Texto proporcionado
-=-=-

Desde 1822 hasta la muerte de Bolívar el 17 de diciembre de 1830, el romance sería una suerte de violentos y fugaces encuentros con separaciones dolorosas, cabalgando sobre los lomos de la América redimida por la libertad, cimentada en fragorosas batallas, tensas vigilias, radiantes victorias y sombrías derrotas, traiciones, intrigas y atentados. Toda la epopeya surge entre humos y retumbos de cañones, subiendo las empinadas crestas de los Andes, descalabrando caballos en las cornisas y envuelta en el vaho cálido del Trópico, cruzando selvas y vadeando ríos. Allá fue Manuela, amazona incansable tras las huellas de su hombre, arrastrando tras de sí toda una comitiva de muías cargadas con los petates de la independencia, los baúles con sus galas, los cofres con sus joyas, las dos fieles esclavas, las jaulas con un zoológico ambulante, donde cabía un oso cachorro que dormía abrazado a la garganta de su ama, turpiales, monos escandalosos y guacamayos tan malhablados como la soldadesca, que repetían los incendios que Manuela y su amante les enseñaban en los fugaces y placenteros momentos de reposo entre el vivac y las batallas.



El Libertador, para tenerla más cerca, pues le resultaba utilísima, la nombró curadora de los archivos de sus campañas. También recibía a emisarios de Inglaterra y Estados Unidos, pues de su relación matrimonial con Thorne, había llegado a practicar con solvencia el inglés, como se las arreglaba perfectamente con el francés y hasta tocaba el clavicordio con el estilo de una pacata niña de convento. Sin embargo, su letra y su ortografía eran un verdadero desastre, pero aun con ese inconveniente se las amañó para que el hombre más poderoso de su tiempo respondiera a sus cartas y mantuvieran así una caldeada y reveladora correspondencia.

-=-=-

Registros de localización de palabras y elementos

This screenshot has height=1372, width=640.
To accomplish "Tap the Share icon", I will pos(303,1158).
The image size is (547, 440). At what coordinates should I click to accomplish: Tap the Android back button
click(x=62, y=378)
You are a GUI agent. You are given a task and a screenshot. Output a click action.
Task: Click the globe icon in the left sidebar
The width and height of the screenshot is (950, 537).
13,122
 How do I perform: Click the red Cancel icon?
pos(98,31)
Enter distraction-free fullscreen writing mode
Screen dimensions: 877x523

-=-=-

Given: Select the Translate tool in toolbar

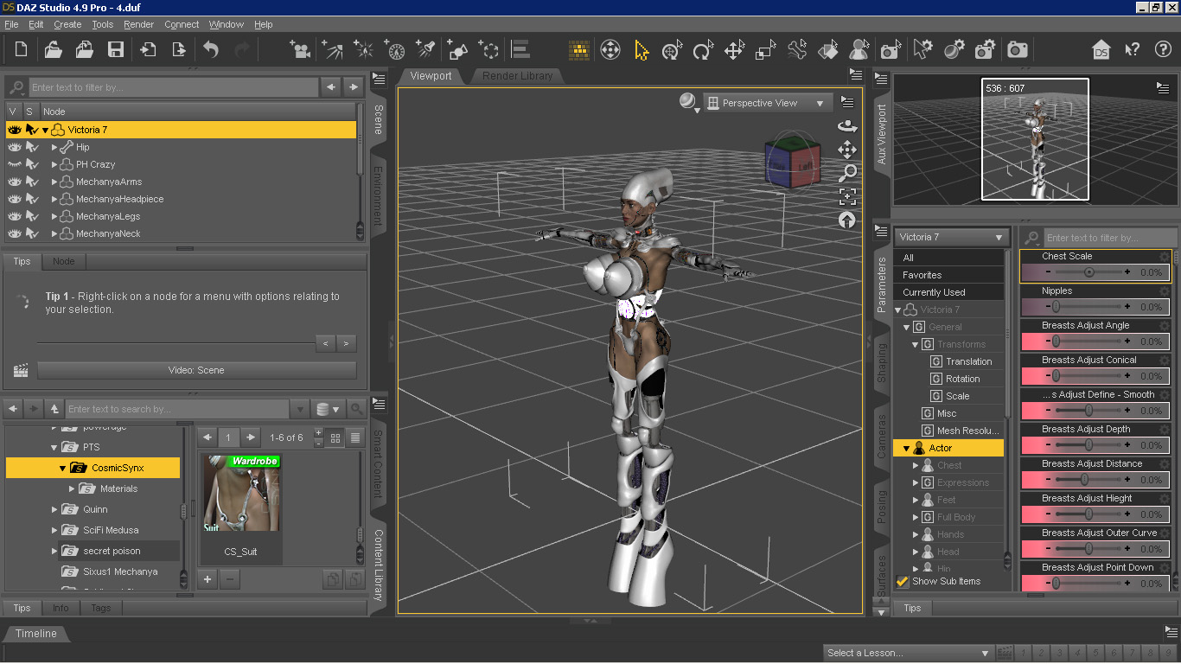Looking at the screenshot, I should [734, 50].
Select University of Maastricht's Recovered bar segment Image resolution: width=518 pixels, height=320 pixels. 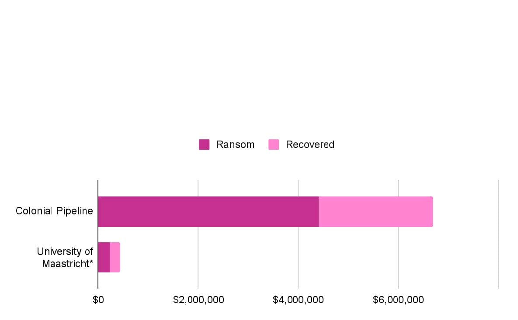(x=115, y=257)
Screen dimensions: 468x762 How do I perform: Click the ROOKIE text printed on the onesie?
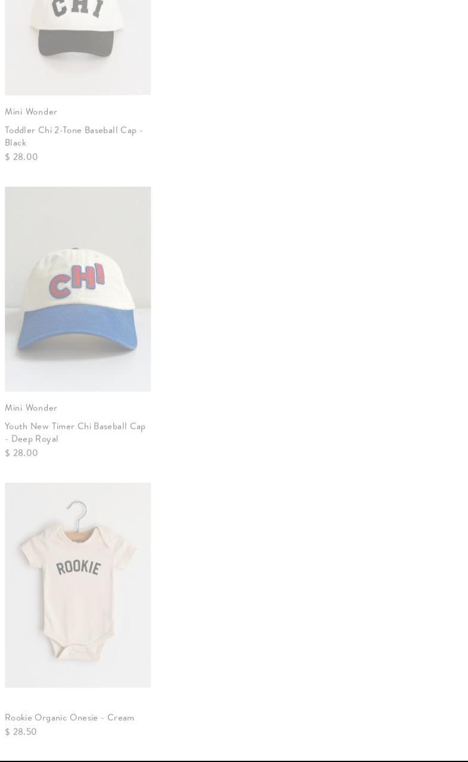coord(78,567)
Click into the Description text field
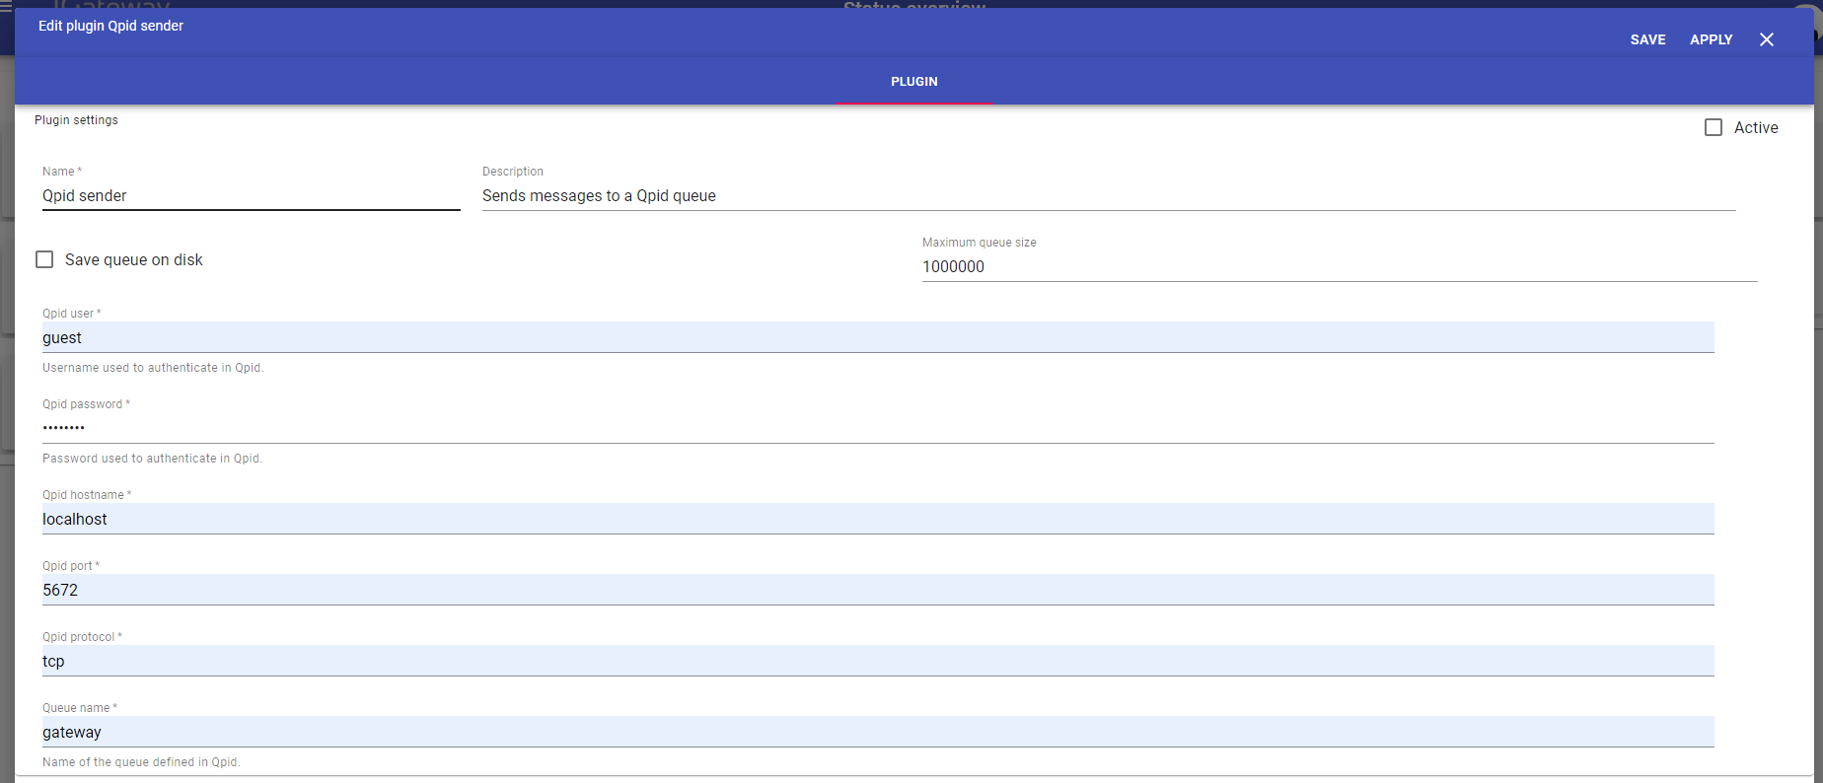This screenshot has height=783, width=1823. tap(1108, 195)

-=-=-

Consigna
¿Concuerdan con el texto sobre Manuela y Bolívar estas afirmaciones? Responde sí o no a cada una y cita literalmente las palabras del texto que lo deciden. 1. Bolívar nombró a Manuela curadora de los archivos de sus campañas. 2. Manuela tenía una letra y una ortografía impecables. 3. Manuela llegó a practicar el inglés gracias a su relación matrimonial con Thorne. Los registros no guardan ninguna relación con el texto.

Resultado del ejercicio
1. Sí: «la nombró curadora de los archivos de sus campañas».
2. No: «su letra y su ortografía eran un verdadero desastre».
3. Sí: «de su relación matrimonial con Thorne, había llegado a practicar con solvencia el inglés».